De acordo com João Rosa, sócio-diretor do Pecege, o número 5.300 colhedoras de cana foi calculado por meio de uma metodologia clássica para dimensionamento de máquinas, volumes de produção e parâmetros de safra, considerando a temporada 2023/24, apurados pelo Pecege Consultoria e Projetos e, dados médios de desempenho de cerca de 3.800 colhedoras, acompanhadas pela empresa Solinftec.

“Sem dúvidas, o que mais chama atenção neste exercício de dimensionamento é o indicador de eficiência, em 45%. Ele representa o aproveitamento final da máquina, descontando todos os demais tempos, exceto clima. Afinal, a máquina não trabalhar por questões climáticas é problema de São Pedro, não do equipamento ou gestão em si. A influência do clima no modelo está no dimensionamento da janela de operação e não no desempenho da máquina em si”, destacou Rosa.

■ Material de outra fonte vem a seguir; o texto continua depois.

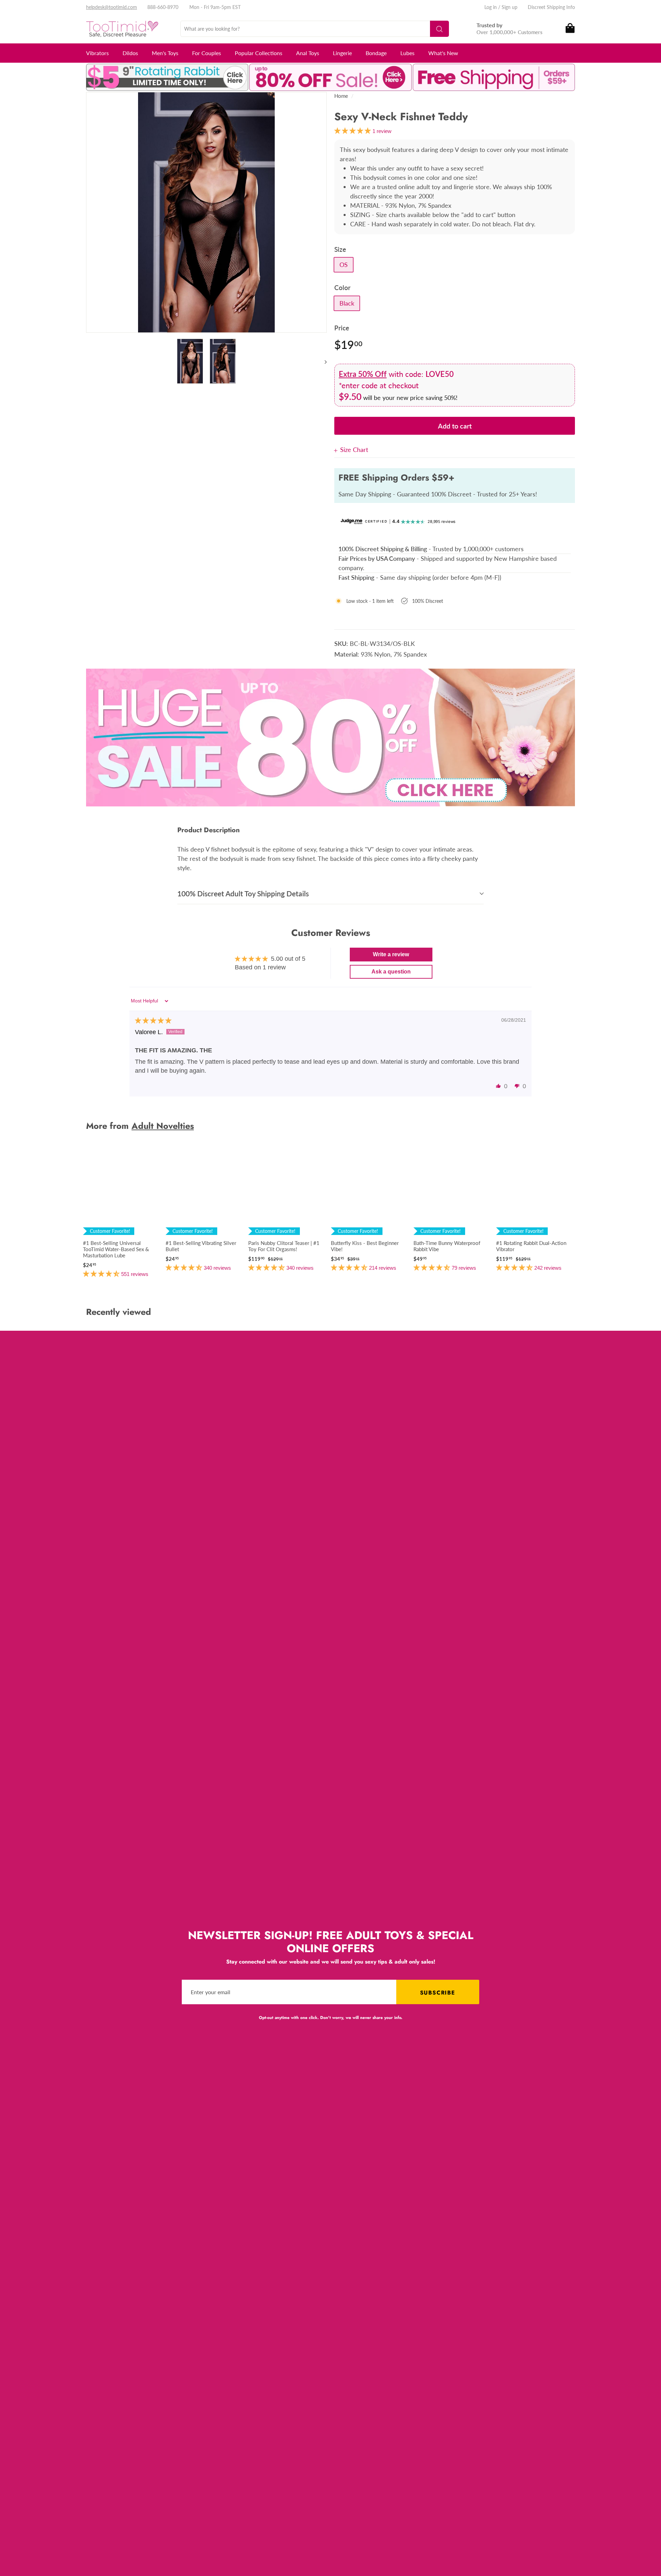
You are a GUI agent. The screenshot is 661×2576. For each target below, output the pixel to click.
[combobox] (314, 29)
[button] (498, 1086)
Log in (490, 7)
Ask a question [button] (391, 972)
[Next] (322, 361)
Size (340, 249)
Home (341, 96)
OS (343, 264)
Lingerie (342, 53)
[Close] (337, 449)
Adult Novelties (163, 1126)
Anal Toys (307, 53)
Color (342, 287)
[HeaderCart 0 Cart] (569, 29)
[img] (153, 1020)
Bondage (376, 53)
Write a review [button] (391, 954)
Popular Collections (258, 53)
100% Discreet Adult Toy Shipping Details (243, 893)
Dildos (130, 53)
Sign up (509, 7)
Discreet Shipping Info (551, 7)
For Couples (206, 53)
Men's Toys (165, 53)
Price (341, 328)
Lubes (407, 53)
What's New (443, 53)
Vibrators (97, 53)
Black (346, 303)
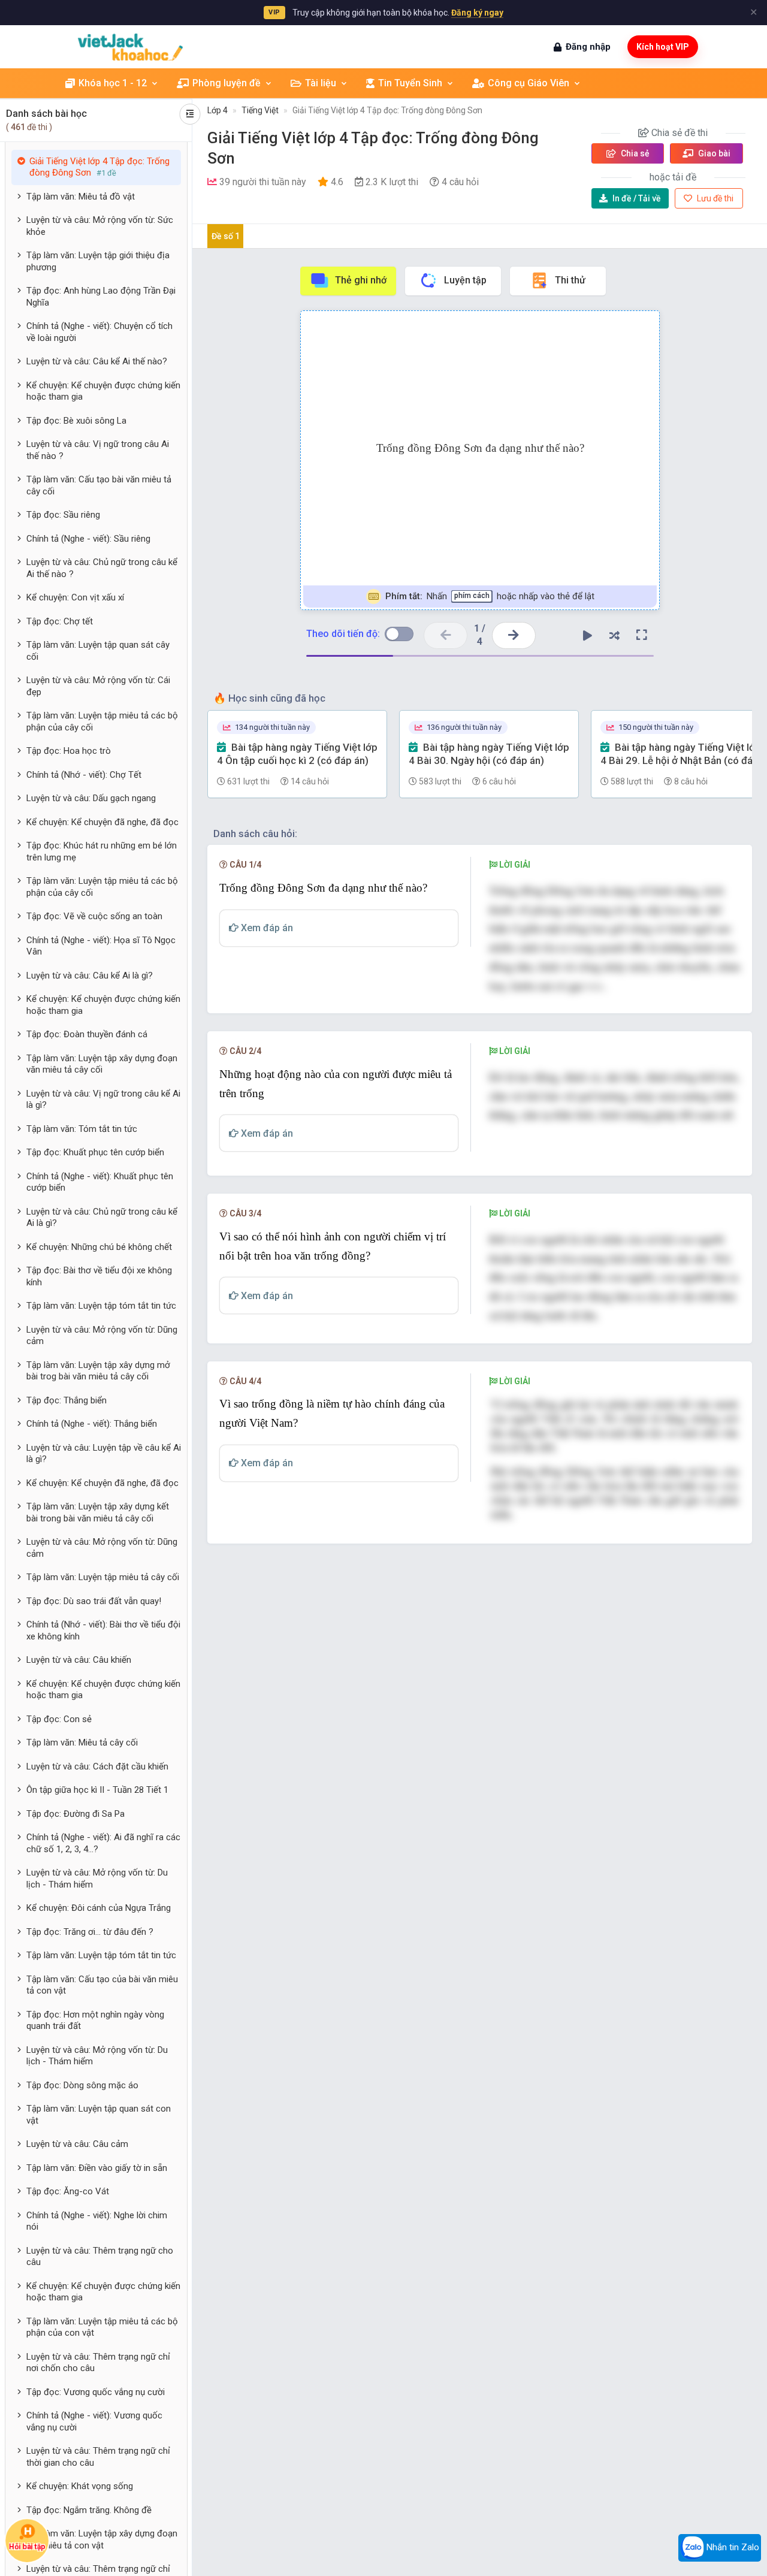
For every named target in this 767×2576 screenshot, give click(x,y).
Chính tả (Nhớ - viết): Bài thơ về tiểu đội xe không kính (103, 1630)
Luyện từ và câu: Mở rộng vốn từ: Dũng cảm (101, 1335)
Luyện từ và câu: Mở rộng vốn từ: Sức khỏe (99, 226)
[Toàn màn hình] (642, 635)
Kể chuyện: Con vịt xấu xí (75, 597)
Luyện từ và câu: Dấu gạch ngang (91, 798)
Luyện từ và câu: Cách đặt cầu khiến (97, 1766)
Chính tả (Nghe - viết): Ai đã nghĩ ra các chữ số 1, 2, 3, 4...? (103, 1843)
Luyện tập (465, 280)
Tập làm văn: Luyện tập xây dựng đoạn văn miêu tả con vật (101, 2539)
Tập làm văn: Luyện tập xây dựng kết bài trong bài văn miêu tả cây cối (97, 1512)
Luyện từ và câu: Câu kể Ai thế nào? (96, 361)
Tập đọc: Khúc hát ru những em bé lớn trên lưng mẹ (101, 851)
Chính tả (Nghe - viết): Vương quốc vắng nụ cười (94, 2421)
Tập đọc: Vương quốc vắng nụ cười (95, 2392)
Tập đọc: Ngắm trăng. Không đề (89, 2510)
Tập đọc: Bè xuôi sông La (76, 420)
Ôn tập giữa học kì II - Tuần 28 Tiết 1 (97, 1789)
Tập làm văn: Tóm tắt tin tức (81, 1129)
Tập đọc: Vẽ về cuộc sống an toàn (94, 916)
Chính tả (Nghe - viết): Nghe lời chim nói (96, 2221)
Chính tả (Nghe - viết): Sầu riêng (88, 538)
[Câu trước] (445, 635)
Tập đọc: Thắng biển (66, 1400)
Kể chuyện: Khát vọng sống (79, 2486)
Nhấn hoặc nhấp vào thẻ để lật (489, 596)
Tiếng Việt (260, 110)
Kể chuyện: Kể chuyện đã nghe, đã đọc (102, 822)
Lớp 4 (217, 110)
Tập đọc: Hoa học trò (68, 750)
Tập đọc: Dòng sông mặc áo (82, 2085)
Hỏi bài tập (27, 2547)
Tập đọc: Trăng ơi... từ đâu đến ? (89, 1931)
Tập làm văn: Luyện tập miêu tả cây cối (102, 1577)
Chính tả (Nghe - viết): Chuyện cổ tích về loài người (99, 332)
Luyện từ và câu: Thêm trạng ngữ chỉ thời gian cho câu (98, 2456)
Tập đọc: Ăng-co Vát (67, 2191)
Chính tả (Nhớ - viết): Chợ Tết (83, 774)
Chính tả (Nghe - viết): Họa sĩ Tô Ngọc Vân (101, 946)
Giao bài (713, 153)
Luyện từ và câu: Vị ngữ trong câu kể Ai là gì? (103, 1099)
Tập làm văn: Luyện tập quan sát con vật (98, 2114)
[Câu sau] (514, 635)
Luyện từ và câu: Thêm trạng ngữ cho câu (99, 2256)
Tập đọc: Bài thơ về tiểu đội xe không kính (99, 1276)
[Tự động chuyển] (588, 635)
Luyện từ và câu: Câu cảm (77, 2144)
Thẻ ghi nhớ (360, 280)
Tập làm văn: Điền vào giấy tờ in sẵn (96, 2168)
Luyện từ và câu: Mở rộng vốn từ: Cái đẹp (98, 686)
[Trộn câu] (615, 635)
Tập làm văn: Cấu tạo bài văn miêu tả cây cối (98, 485)
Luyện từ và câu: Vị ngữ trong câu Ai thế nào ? (97, 450)
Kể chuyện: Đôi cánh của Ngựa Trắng (98, 1907)
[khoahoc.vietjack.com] (130, 47)
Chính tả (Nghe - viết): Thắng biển (91, 1423)
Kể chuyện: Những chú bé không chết (99, 1247)
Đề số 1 (226, 236)
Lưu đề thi (714, 198)
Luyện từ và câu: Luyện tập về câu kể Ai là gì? (103, 1453)
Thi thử (570, 280)
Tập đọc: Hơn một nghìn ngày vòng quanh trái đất (95, 2020)
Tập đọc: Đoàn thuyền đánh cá (86, 1034)
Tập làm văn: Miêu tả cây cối (82, 1742)
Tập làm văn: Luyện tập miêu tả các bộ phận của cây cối (102, 721)
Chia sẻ (634, 153)
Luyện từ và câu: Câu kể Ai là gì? (89, 975)
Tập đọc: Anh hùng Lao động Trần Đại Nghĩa (101, 296)
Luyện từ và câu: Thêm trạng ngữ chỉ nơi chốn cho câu (98, 2362)
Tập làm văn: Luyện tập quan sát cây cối (98, 650)
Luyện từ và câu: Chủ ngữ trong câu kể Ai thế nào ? (101, 568)
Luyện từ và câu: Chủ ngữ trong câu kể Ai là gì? (101, 1217)
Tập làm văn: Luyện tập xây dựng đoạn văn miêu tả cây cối (101, 1064)
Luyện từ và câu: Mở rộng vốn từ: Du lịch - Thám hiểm (97, 1878)
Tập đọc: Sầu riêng (63, 514)
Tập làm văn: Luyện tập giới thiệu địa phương (98, 261)
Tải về (636, 198)
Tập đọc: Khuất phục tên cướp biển (95, 1152)
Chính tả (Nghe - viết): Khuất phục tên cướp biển (99, 1182)
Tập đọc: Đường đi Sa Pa (75, 1813)
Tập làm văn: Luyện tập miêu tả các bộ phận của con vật (102, 2327)
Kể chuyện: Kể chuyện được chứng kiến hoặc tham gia (103, 391)
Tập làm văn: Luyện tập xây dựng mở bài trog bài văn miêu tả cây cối (98, 1371)
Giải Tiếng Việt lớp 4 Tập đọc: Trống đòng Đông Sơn (387, 110)
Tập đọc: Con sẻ (59, 1719)
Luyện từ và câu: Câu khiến (78, 1659)
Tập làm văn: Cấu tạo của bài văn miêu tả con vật (102, 1985)
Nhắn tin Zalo (731, 2547)
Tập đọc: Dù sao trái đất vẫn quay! (93, 1601)
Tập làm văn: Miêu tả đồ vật (80, 196)
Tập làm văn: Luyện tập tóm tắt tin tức (101, 1305)
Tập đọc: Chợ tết (59, 621)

Em um cenário sem qualquer impedimento climático, considerando que, portanto, uma usina ou produtor tem as 24 horas do dia para colher cana, Rosa explica que, se a eficiência média de colheita fica em torno de 45%, é a mesma coisa de dizer que a colhedora esta efetivamente colhendo cana por 10,8 horas no dia. “As outras 13,2 horas ela está fazendo outra coisa que não cortando cana. Esta fazendo manobra, em manutenção, abastecendo ou simplesmente parada por problemas de gestão como, por exemplo, falta de transbordo”, observa o especialista do Pecege.

Ainda de acordo com Rosa, é uma eficiência ou ineficiência que chama atenção. Principalmente, quando se traz para o racional o preço dos ativos. “É muita grana envolvida para que, em média, um terço do nosso dia azul seja perdido. Afinal, são 7 horas que vão pro saco. Em duas décadas de mecanização da colheita (se intensificou depois dos anos 2000), é visível a evolução da operação. Hoje fazemos melhor e mais barato que há 20 anos atrás. Mas, não há duvidas que ainda tem espaço para melhorias”, aponta o especialista do Pecege.